• PROBLEM TO WORK ON:
Only the lines from the one with "490x443 pixels." to the end of the listing below should be set down, exactly as written and without any pictures.

(RECORD EXCERPTS)

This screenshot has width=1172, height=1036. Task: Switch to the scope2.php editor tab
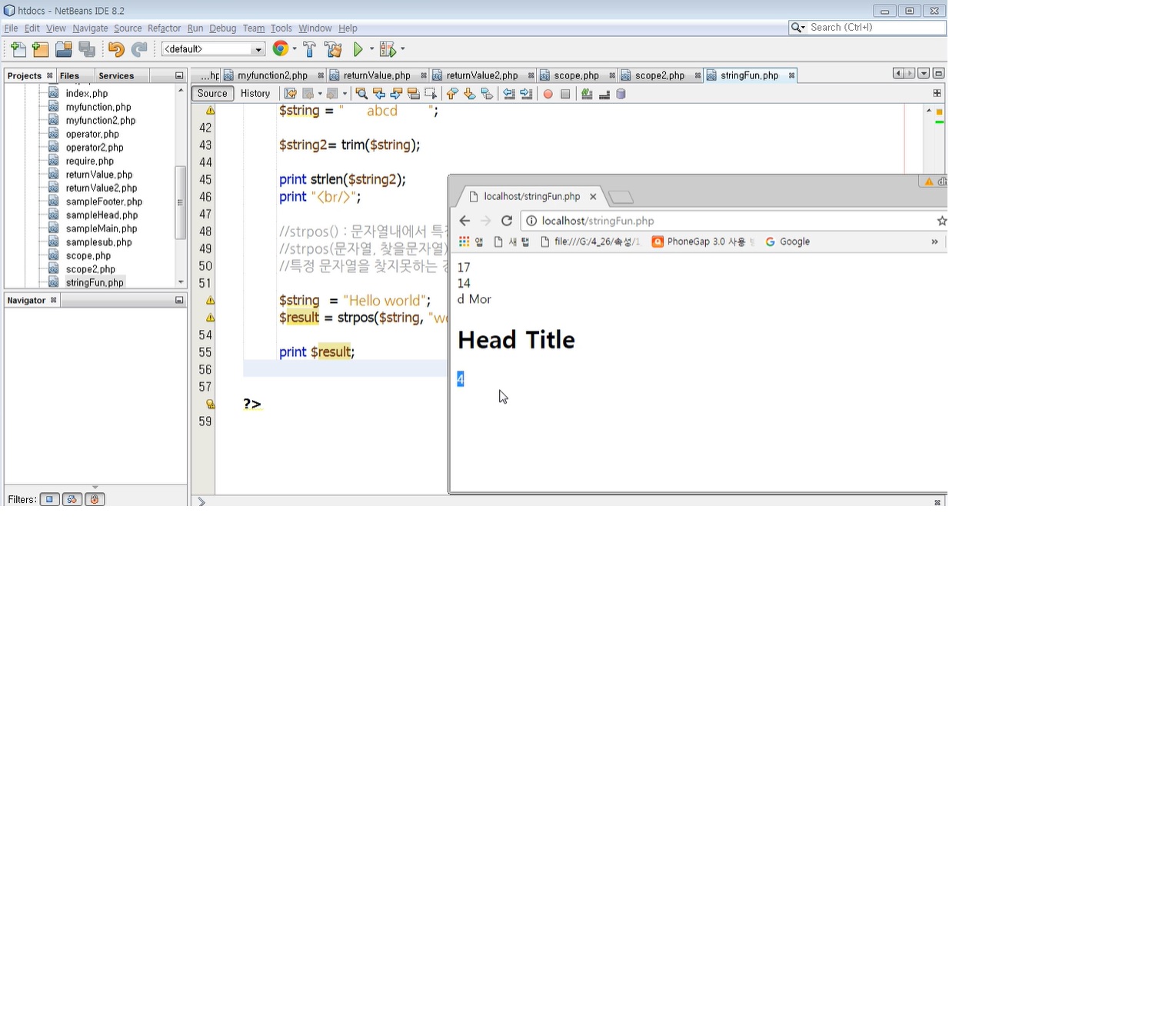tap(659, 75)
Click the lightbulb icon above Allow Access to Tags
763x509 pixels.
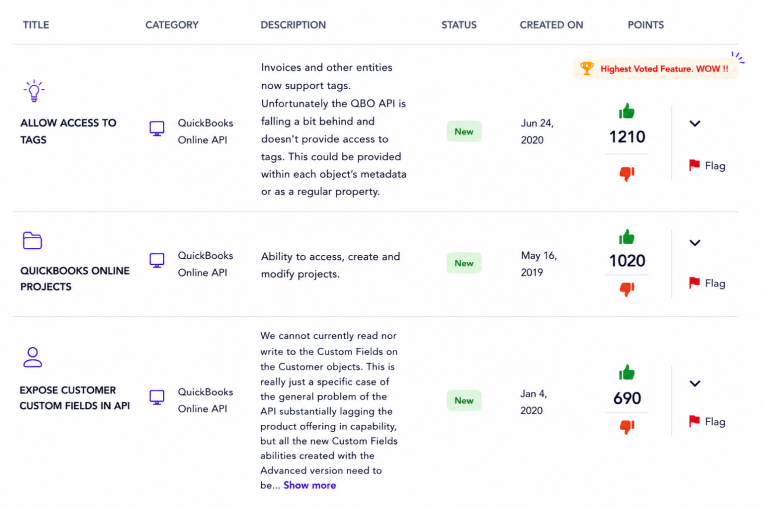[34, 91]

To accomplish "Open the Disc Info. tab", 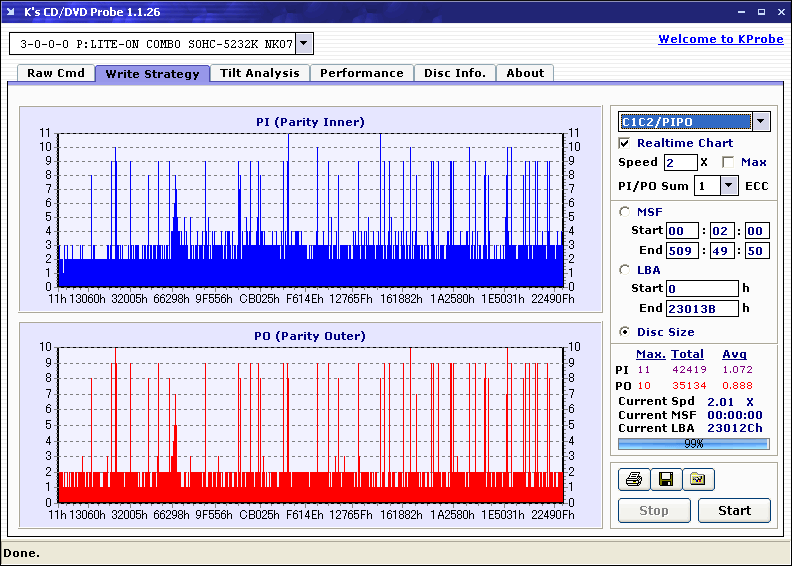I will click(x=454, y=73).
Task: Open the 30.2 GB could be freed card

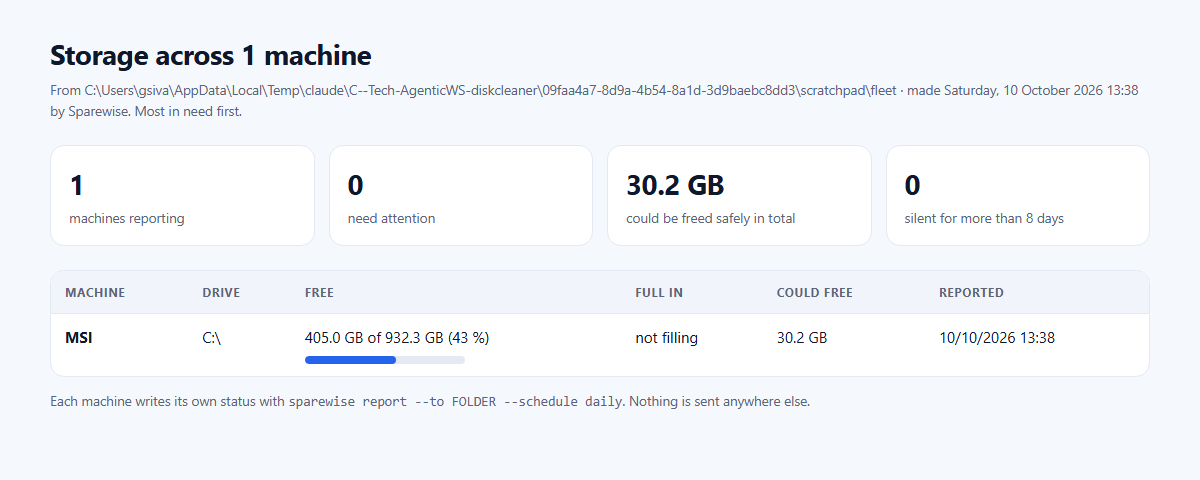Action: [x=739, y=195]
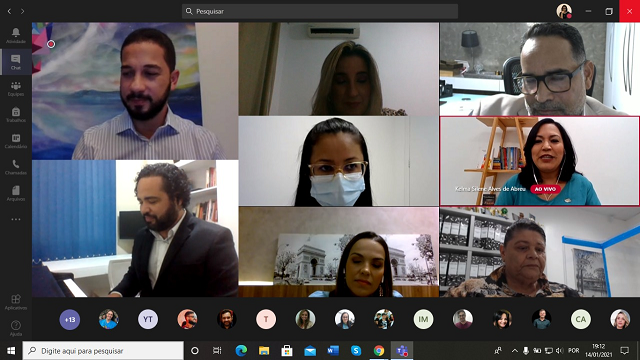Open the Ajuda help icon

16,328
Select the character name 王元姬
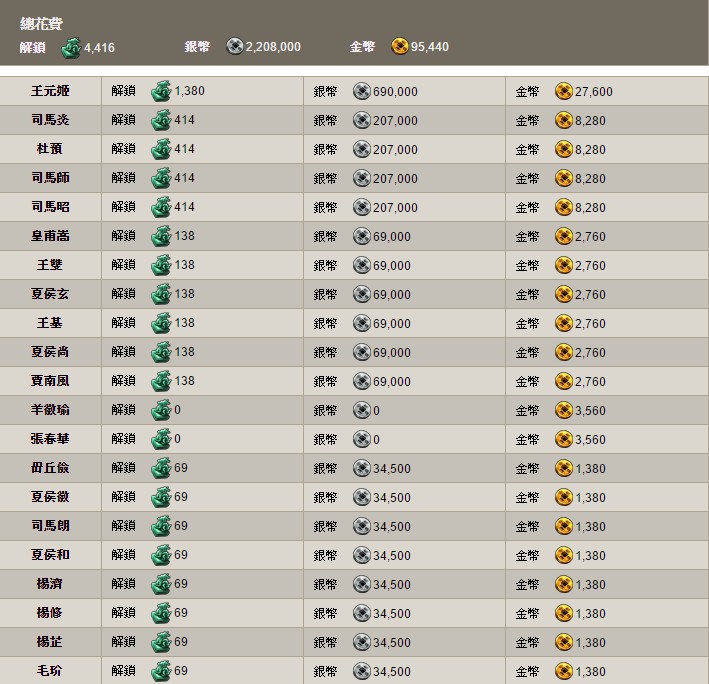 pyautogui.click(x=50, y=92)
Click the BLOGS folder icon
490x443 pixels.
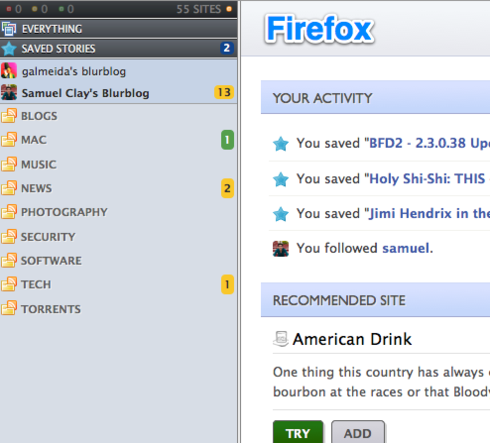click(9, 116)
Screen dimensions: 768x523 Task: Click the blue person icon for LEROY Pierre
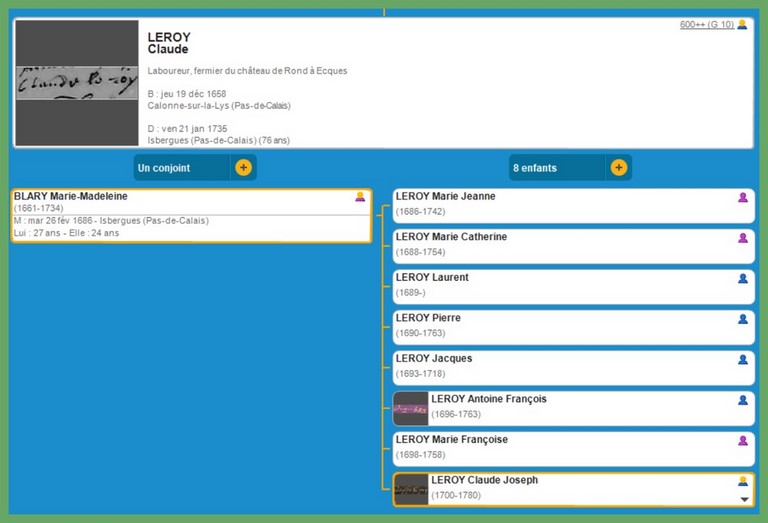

(End RECORD EXCERPTS)

• EXERCISE OUTPUT:
490x443 pixels.
click(9, 116)
Screen dimensions: 768x523 Task: Click the blue person icon for LEROY Pierre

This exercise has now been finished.